Students’ eyes were forward, heads were up and ears were pricked as Mary Karr started speaking in chapel on Wednesday. She had us hooked from the moment she started talking about the nose-picker/thumb-sucker who sat next to her on the plane the day before. I assume most people’s minds started rolling with “Are you freakin’ kidding me?” sorts of judgmental thoughts toward that man. I know mine did. But seriously, what kind of grown man sucks his thumb and unabashedly picks his nose?
And then Karr said “boink,” and the giggles rippled over the audience. It was all downhill from there. Not as far as Karr’s message — that grew more and more convicting as she went on. No, it was the audience that went tumbling sheltered head over uncomfortable heel after “boink.”
It was funny and surprising when she said “The church has rules about … who you can boink.” I laughed. I also laughed when she said she wanted to sleep with her Fed-Ex guy. But she makes a good point — who wouldn’t want to sleep with a guy who looks like a younger version of Michael Jordan?

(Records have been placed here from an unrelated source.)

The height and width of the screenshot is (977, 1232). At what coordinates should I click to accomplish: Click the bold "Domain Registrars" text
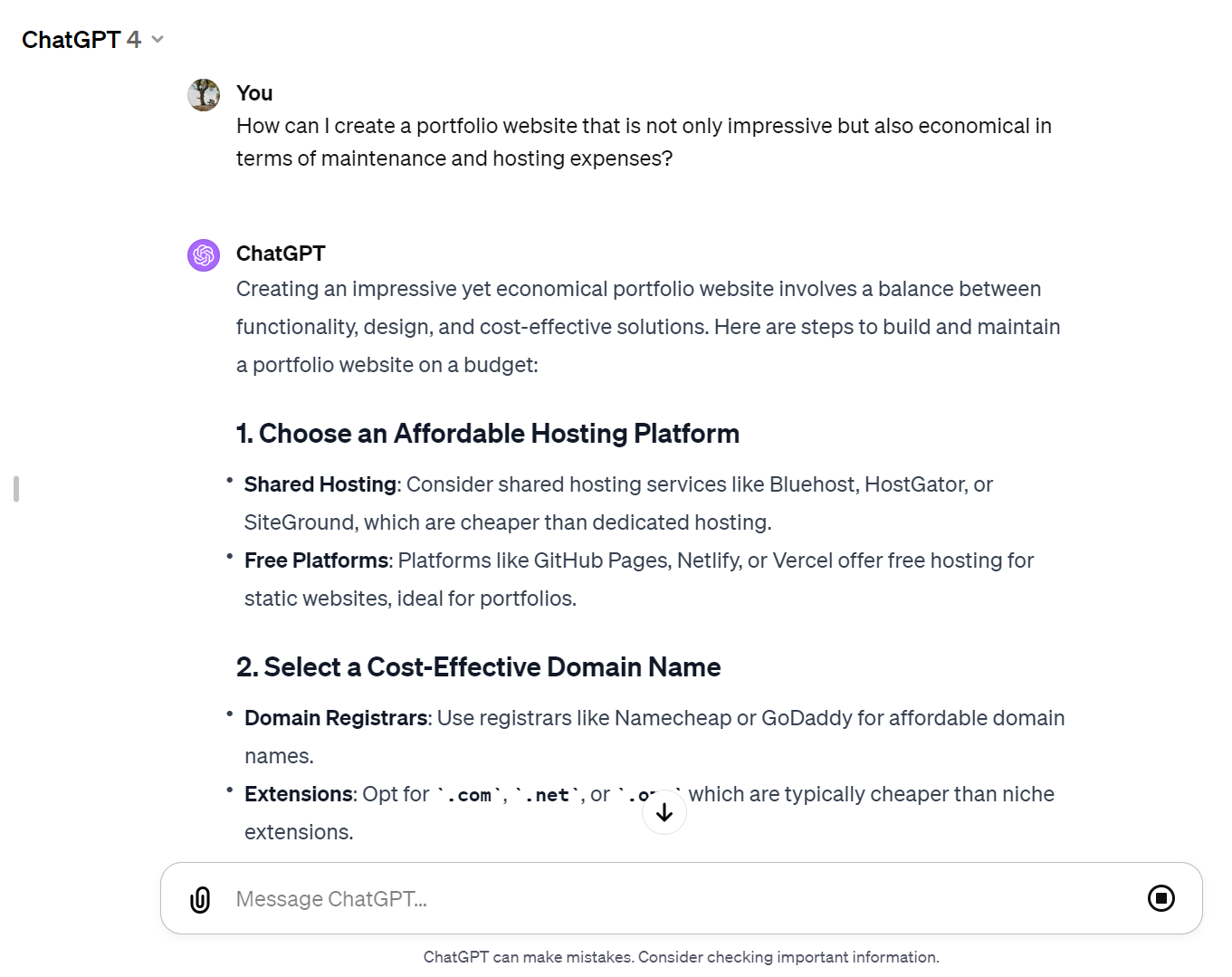tap(336, 718)
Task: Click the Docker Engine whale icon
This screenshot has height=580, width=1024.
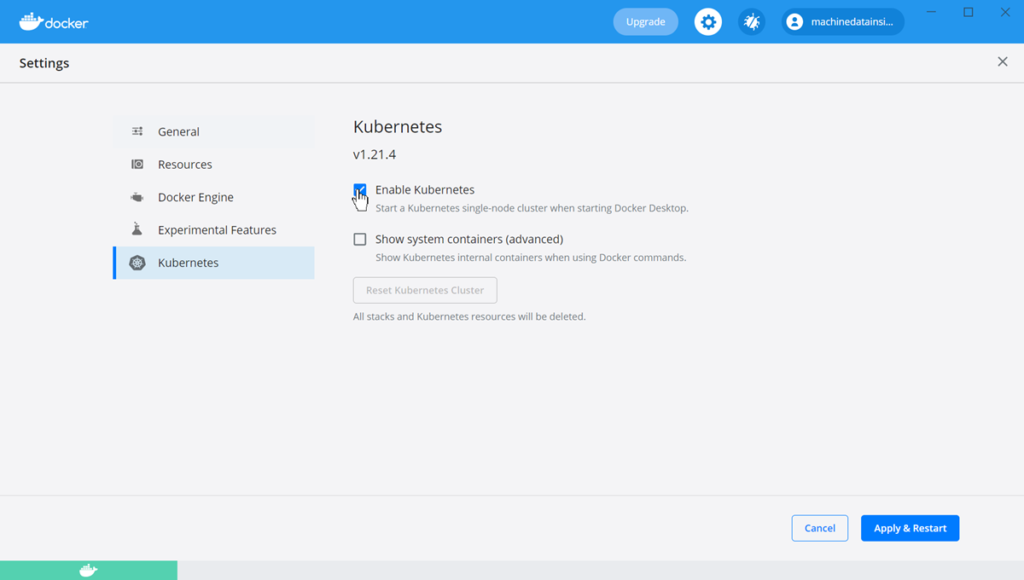Action: pos(137,197)
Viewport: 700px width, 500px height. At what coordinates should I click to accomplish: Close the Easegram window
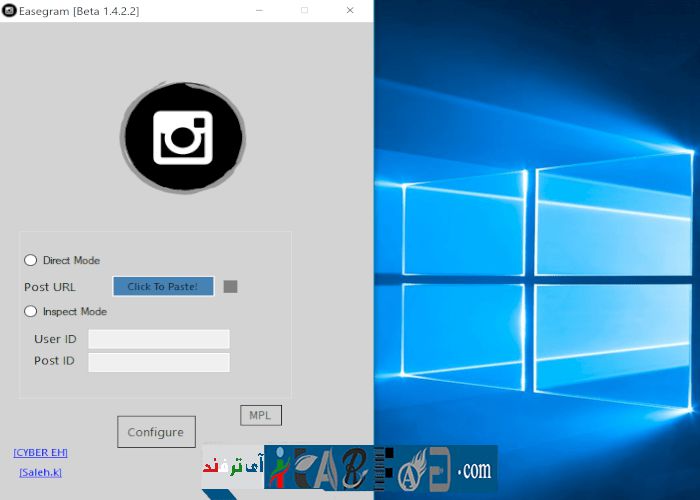coord(350,10)
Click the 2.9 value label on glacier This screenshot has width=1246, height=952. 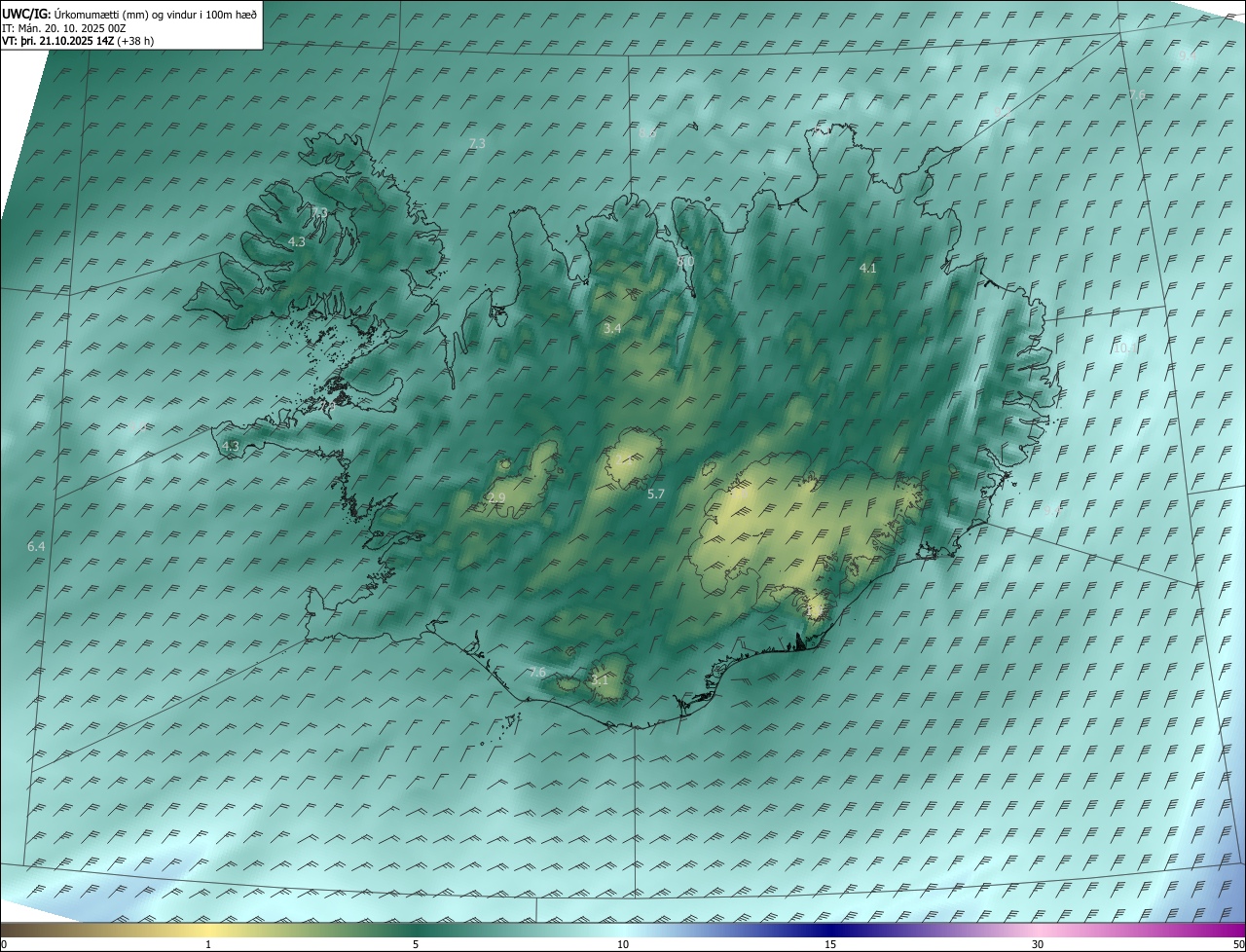(x=496, y=498)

And yes, that’s called lust. It’s a sin. I’m guilty of it. And I’m betting that if you’re saying you’re not, you’d be lying. Karr just had the audacity to be honest about her temptations —the natural inclinations that we call sin — in front of everyone. And she made light of it, and we laughed, because we all know the sort of thing she’s talking about.
But when it got to the point that every cuss word became a punchline evoking uncontrollable giggles from the audience, I became embarrassed. Karr’s words held everyone’s attention, but I’m afraid that many people were caught up by her choice of words and her honesty to the extent that they heard her words, and not her message. Whether you were offended or found it hilarious, if you didn’t hear her message, I feel sorry for you, because it was a good one. And if all you remember is that she said “a-hole,” “bad a–,” “b–” and “boink,” then you missed out.

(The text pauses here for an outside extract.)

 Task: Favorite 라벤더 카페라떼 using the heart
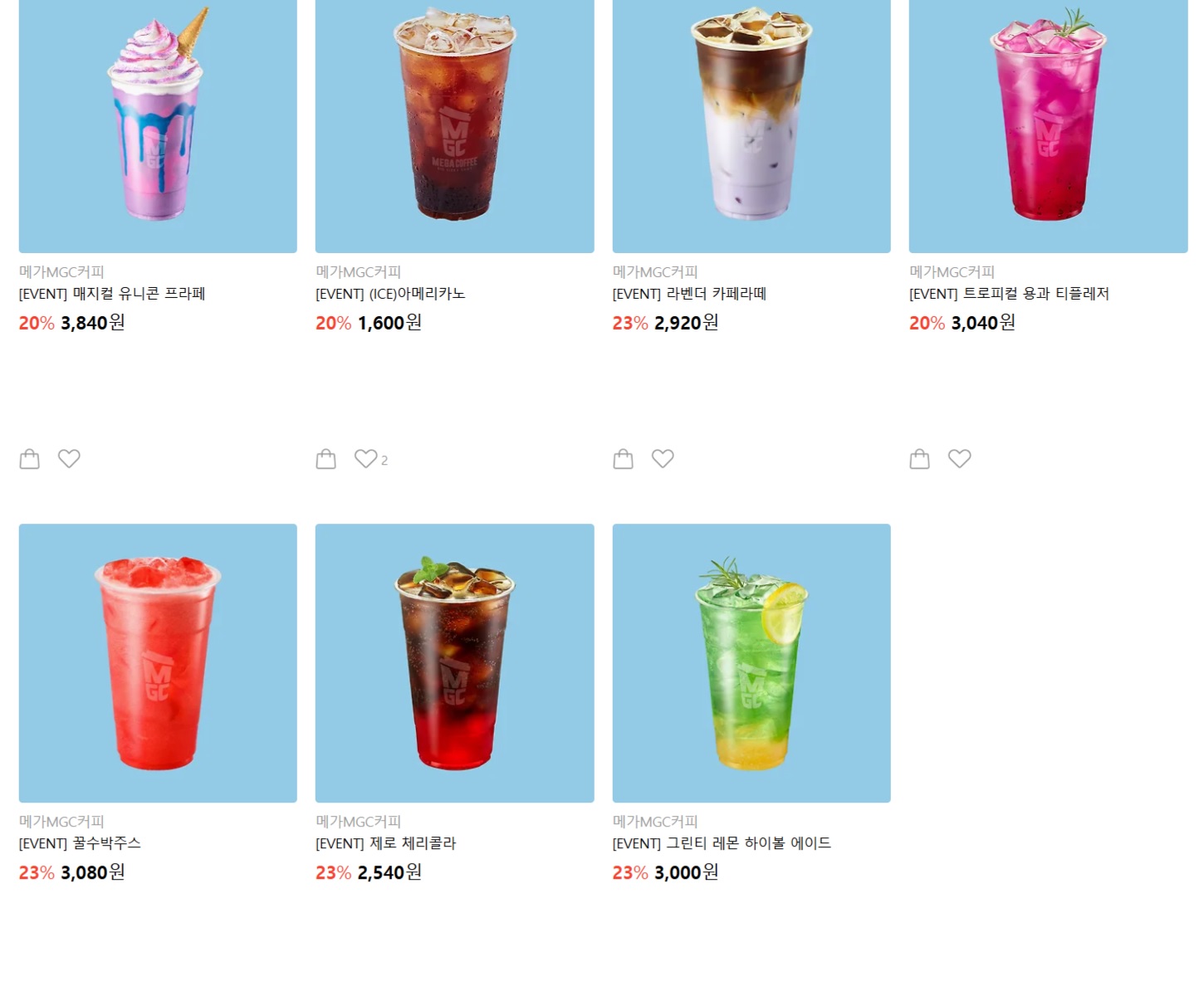point(663,458)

I appreciate the standards that this university upholds, and I abide by them. But my fear is that the way in which the standards are translated into rules fosters a community of people who are neither in this world nor of it. But that’s not what we’re supposed to be. We are to distinguish ourselves by living a different way among everyone else.
It is embarrassing to me that a room full of college students, Christian or not, cannot handle listening to a woman tell her real-world story in her own voice and language without responding in inappropriate ways by judging her, or by uncontrollable giggles.

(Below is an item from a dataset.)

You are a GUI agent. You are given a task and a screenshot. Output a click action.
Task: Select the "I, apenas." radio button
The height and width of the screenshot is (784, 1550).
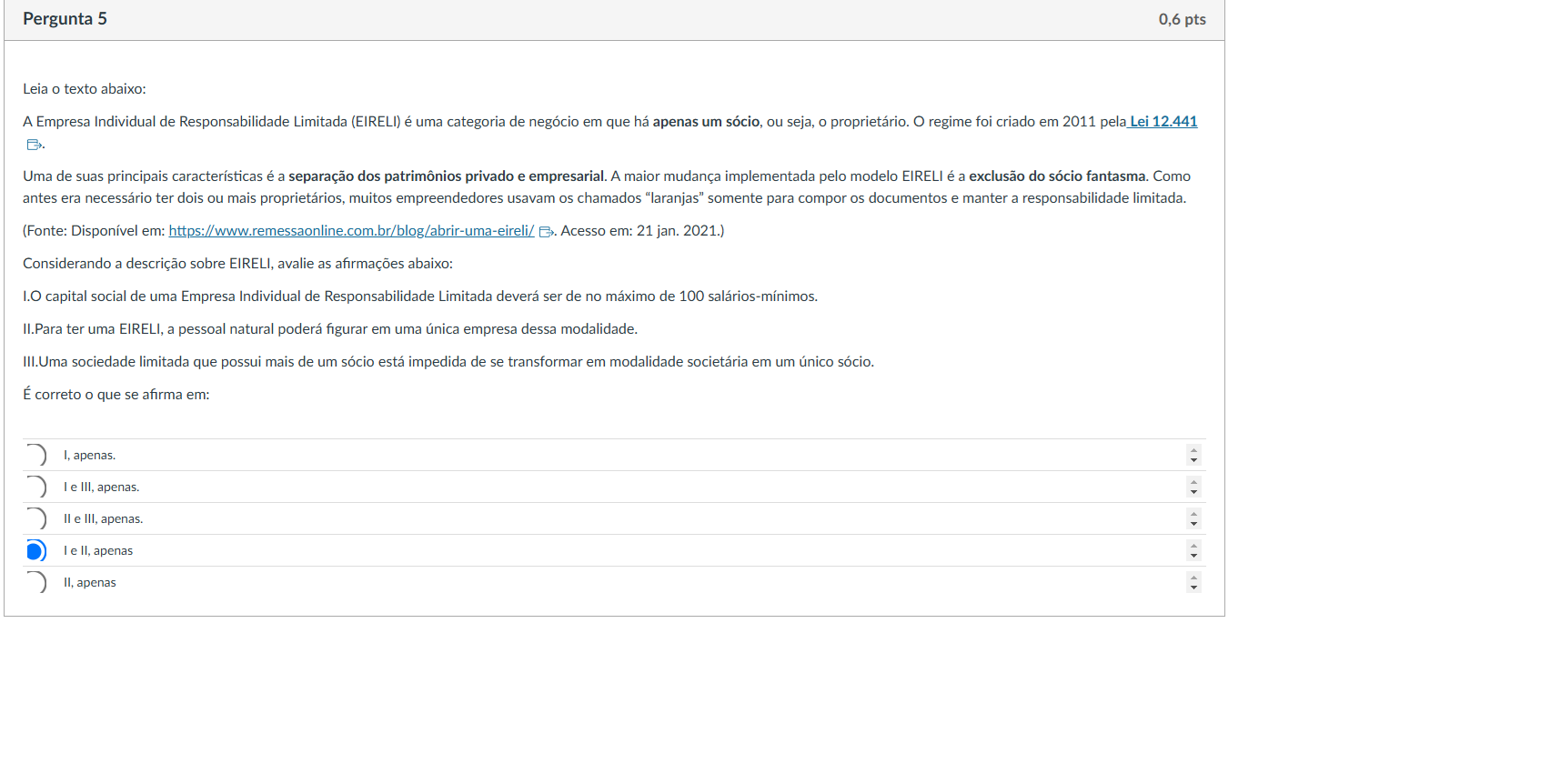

To those who are offended: Were you offended by her message? Do you believe that voice inside of you (the one telling you you’re a failure, a fool, telling you that that man on the plane is lesser than you because he picks his nose, telling you Mary Karr isn’t a Christian because she cusses) is good and godly? Do you think Jesus would be offended by her message? If so, take her advice, and spend 30 days on your knees praying about it.
To those who loved the cussing a little too much: Get out more. If you can’t hear a curse word in or out of the chapel without laughing, you probably don’t understand that most times those words are used to convey seriousness, not hilarity. If you can’t handle the language of the world, then how are you ever going to minister to them?
I sincerely hope that there are many PLNU students who will remember Mary Karr’s message more than her language. That they will remember that God is not in that voice of judgment within you, and that every human is God’s precious creation who has their own brokenness to deal with. Love is what abounds when you are abiding in Christ. All of us could benefit from a little more honesty and love, and a little less judgment. Thank you, Mary Karr, for showing us.